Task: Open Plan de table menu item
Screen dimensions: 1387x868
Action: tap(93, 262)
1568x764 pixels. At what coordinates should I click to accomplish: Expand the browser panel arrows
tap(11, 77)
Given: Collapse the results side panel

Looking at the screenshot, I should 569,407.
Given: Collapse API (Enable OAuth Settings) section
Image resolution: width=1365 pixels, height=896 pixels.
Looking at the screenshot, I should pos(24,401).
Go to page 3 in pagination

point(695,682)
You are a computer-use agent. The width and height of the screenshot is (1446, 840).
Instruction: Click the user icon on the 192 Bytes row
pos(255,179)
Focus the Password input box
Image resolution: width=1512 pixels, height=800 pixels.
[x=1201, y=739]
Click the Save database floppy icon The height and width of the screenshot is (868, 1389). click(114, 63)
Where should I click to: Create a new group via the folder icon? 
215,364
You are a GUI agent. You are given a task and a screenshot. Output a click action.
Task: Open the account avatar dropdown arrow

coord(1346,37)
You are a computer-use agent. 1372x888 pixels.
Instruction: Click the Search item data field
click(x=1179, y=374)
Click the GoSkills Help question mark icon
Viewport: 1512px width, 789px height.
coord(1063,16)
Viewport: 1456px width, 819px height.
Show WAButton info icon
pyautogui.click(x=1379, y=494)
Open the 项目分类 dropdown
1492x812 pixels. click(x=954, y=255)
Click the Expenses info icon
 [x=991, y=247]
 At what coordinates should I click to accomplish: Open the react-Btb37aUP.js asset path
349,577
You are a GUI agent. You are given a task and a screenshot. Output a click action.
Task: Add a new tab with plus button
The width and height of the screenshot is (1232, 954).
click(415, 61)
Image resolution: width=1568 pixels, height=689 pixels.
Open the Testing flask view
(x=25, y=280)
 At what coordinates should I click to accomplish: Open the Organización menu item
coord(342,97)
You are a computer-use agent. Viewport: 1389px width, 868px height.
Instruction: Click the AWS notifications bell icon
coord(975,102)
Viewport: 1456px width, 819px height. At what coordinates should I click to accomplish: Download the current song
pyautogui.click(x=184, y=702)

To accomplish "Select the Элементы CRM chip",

§ WHAT THIS TASK INVOLVES: Print only what lies in the material above starting at the line with "You are a computer-use agent. 1372x888" and ending at the line with "You are a computer-use agent. Viewport: 1389px", every line exactly as given.

§ YOUR RESPONSE:
You are a computer-use agent. 1372x888 pixels.
Instruction: Click the Search item data field
click(x=1179, y=374)
Click the GoSkills Help question mark icon
Viewport: 1512px width, 789px height.
coord(1063,16)
Viewport: 1456px width, 819px height.
Show WAButton info icon
pyautogui.click(x=1379, y=494)
Open the 项目分类 dropdown
1492x812 pixels. click(x=954, y=255)
Click the Expenses info icon
 [x=991, y=247]
 At what coordinates should I click to accomplish: Open the react-Btb37aUP.js asset path
349,577
You are a GUI agent. You are given a task and a screenshot. Output a click action.
Task: Add a new tab with plus button
The width and height of the screenshot is (1232, 954).
click(415, 61)
Image resolution: width=1568 pixels, height=689 pixels.
Open the Testing flask view
(x=25, y=280)
 At what coordinates should I click to accomplish: Open the Organización menu item
coord(342,97)
You are a computer-use agent. Viewport: 1389px width, 868px height.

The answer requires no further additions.